======== MATERIAL SHOWN
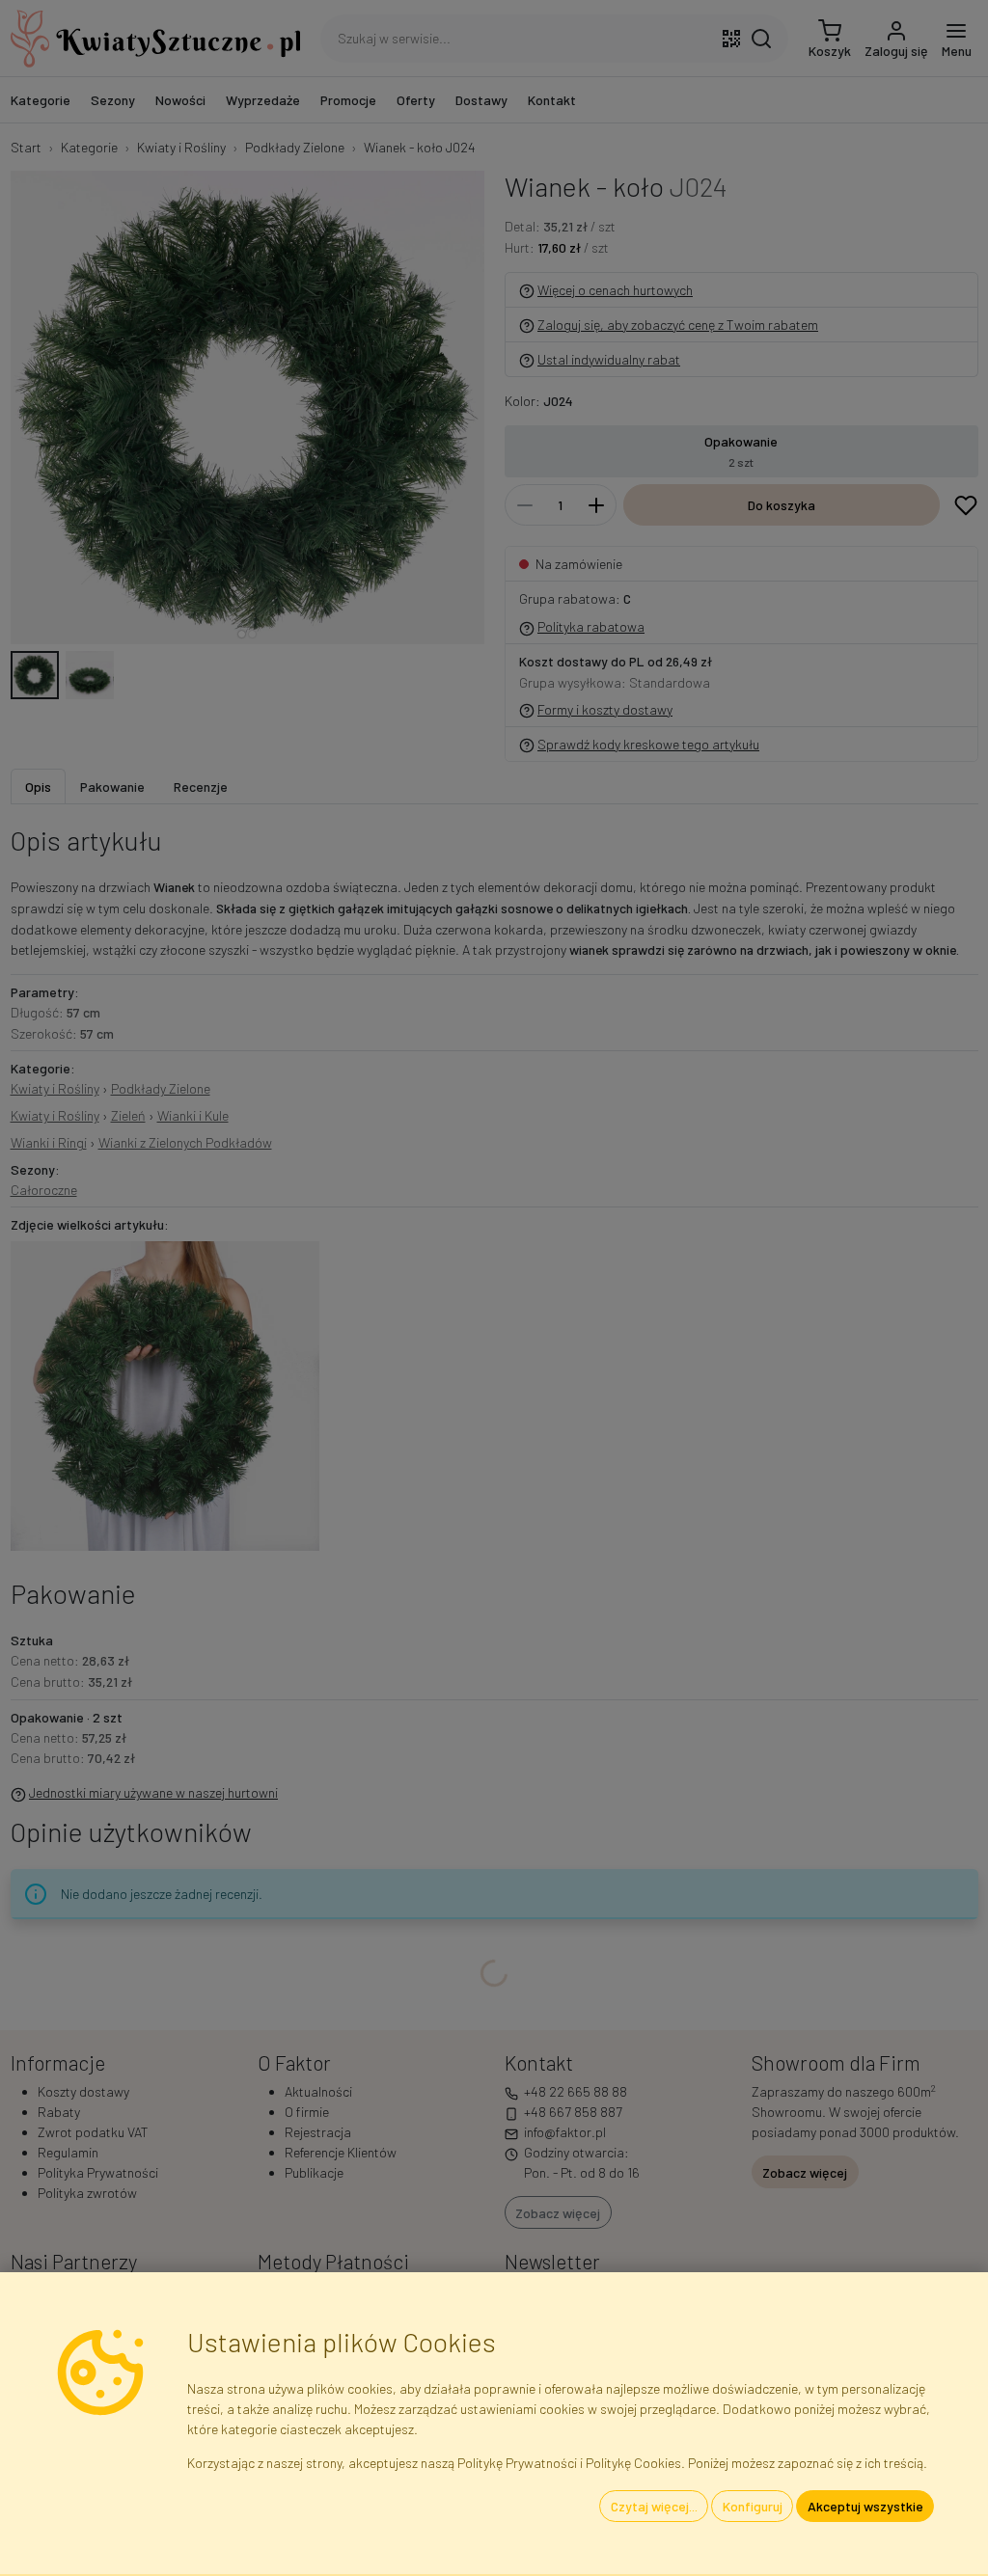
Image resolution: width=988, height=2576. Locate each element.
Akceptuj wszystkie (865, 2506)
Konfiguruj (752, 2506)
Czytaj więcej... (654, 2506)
================
======== MATERIAL SHOWN
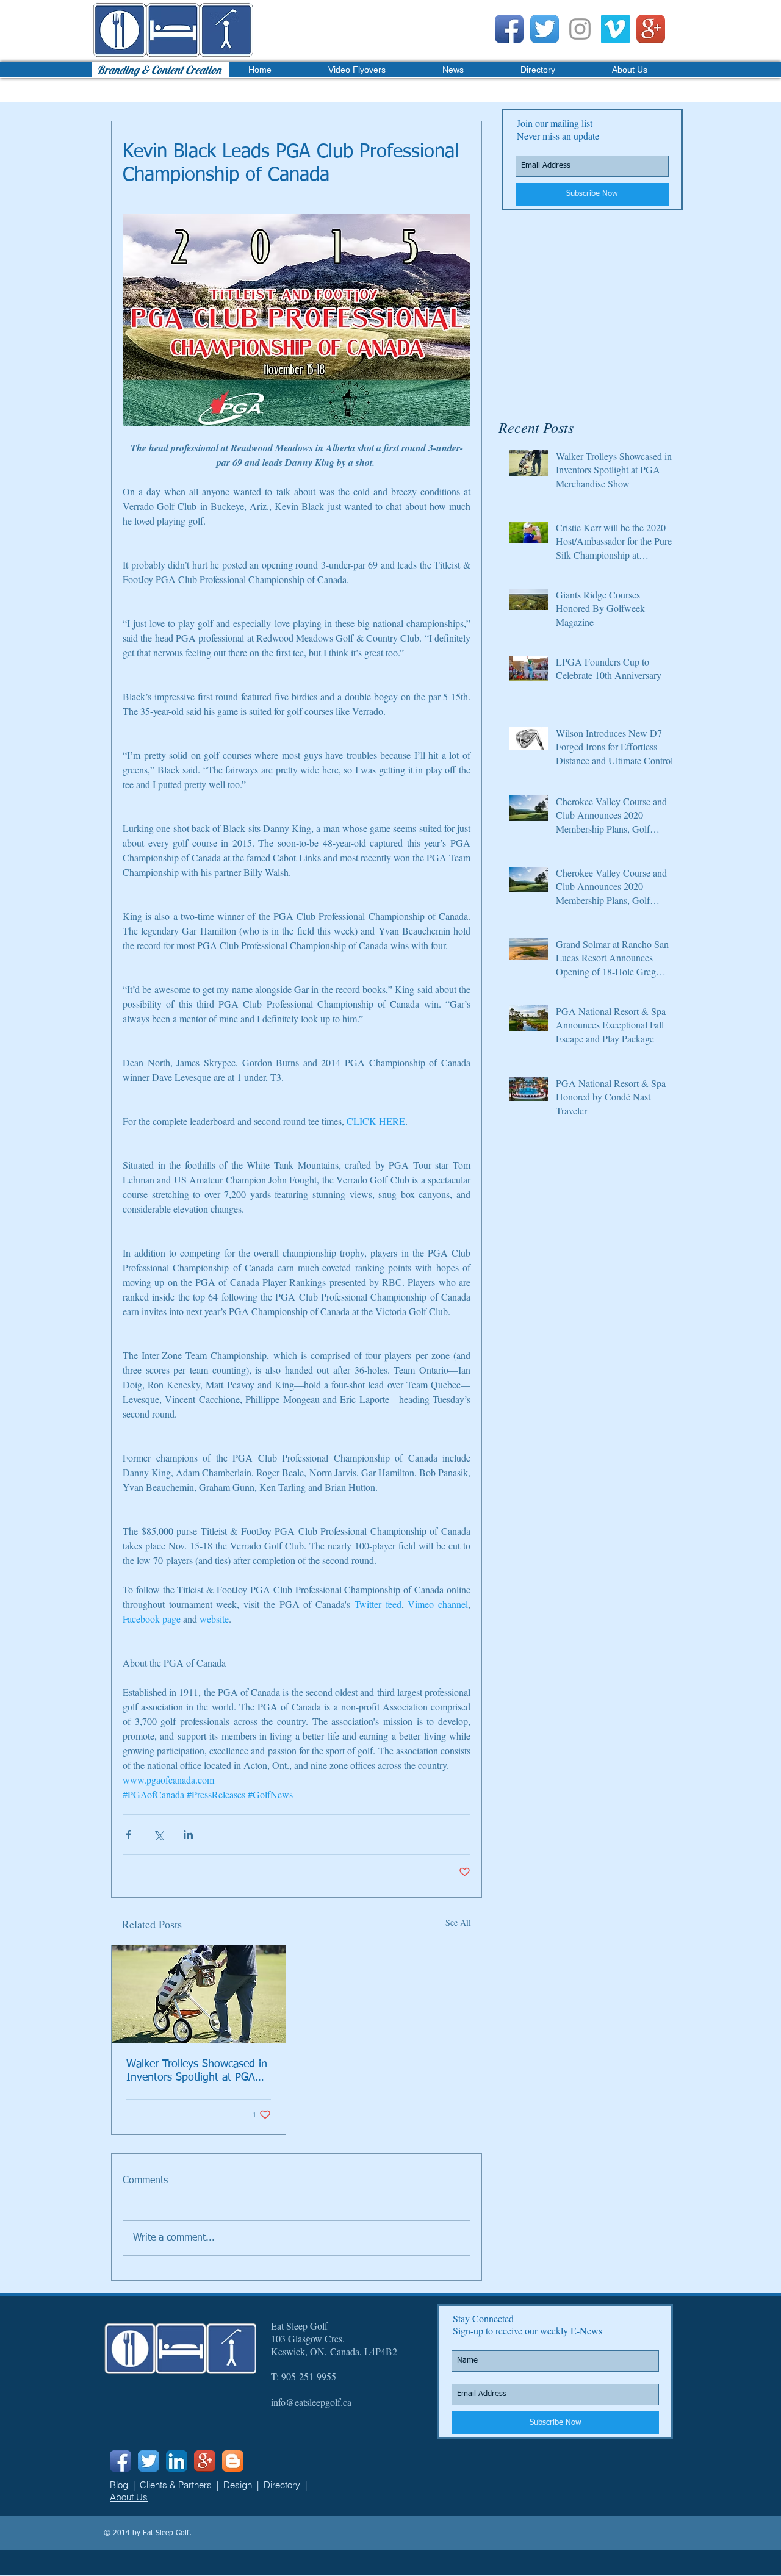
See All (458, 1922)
================
All lines in the listing above from the line containing "Image resolution: width=988, height=2576." to the line containing "Czytaj więcej... (654, 2506)", inclusive, should be retyped exactly; no other lines should appear.

Image resolution: width=988, height=2576. Locate each element.
Akceptuj wszystkie (865, 2506)
Konfiguruj (752, 2506)
Czytaj więcej... (654, 2506)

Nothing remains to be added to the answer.